Com efeito, um dos pressupostos da TFC (Spiro et al. 1988; Spiro & Jehng, 1990; Spiro et al., 1991) é o da existência de três níveis fundamentais na aquisição do conhecimento: um nível introdutório, um nível avançado e um nível de especialização. Assim, a aprendizagem a nível introdutório, independentemente do tipo de estruturação do

domínio, proporciona aos alunos uma orientação geral do conteúdo abordado, baseada numa avaliação por meio de exercícios que apelam ao reconhecimento e memória factual. Por sua vez, no nível avançado de aquisição de conhecimento, pretende-se que as relações e princípios relevantes de um determinado domínio conceptual sejam apreendidos pelos alunos de forma a construírem uma base de conhecimentos factuais mais abrangente, bem como uma estruturação conceptual entre os factos. De acordo com Moreira (1996), o objectivo desta fase de aprendizagem consiste em adquirir as componentes estruturais de um determinado domínio após a obtenção das respectivas componentes superficiais. Por fim, o nível de especialização será o resultado de um elevado grau de experiência prática sobre o domínio que se manifesta, sobretudo, na capacidade de aplicar conhecimento relevante de um modo rápido e flexível no momento de resolução de problemas, no amplo desenvolvimento das memórias de curto e longo prazo e também na significativa capacidade de auto-monitorização. Neste sentido, Moreira (1996:25) adianta-nos que

“Os especialistas empregam categorias conceptuais que evidenciam relações e princípios semânticos ou estruturais, enquanto que os não-especialistas tendem a possuir uma consciência conceptual do domínio que se orienta mais para as características superficiais do conhecimento.”
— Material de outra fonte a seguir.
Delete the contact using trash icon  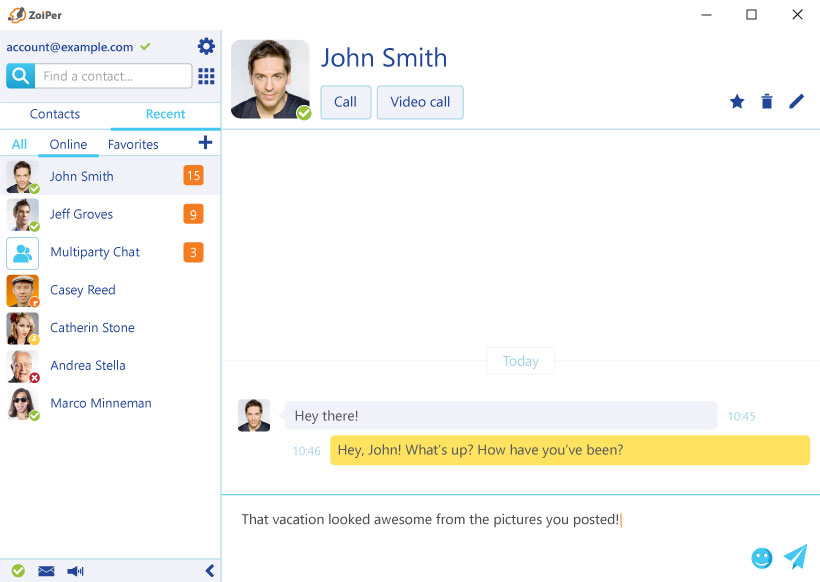click(767, 101)
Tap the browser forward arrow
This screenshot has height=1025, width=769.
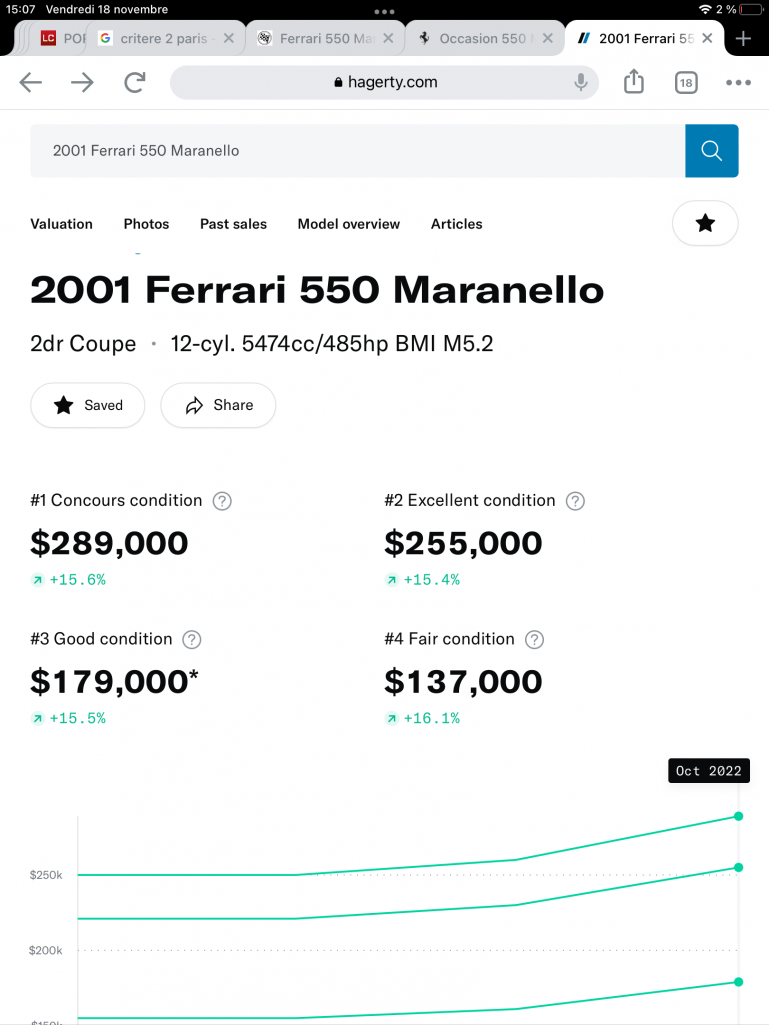point(82,82)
A preocupação da TFC, focalizando-se no nível avançado de aquisição do conhecimento, consiste em fornecer aos alunos o suporte cognitivo necessário a uma compreensão profunda do domínio com vista a uma aplicação flexível do mesmo em contextos diferentes. Em suma, “the learner must attain a deeper understanding of content material, reason with it, and apply it flexibly in diverse contexts” (Spiro et al., 1988:375).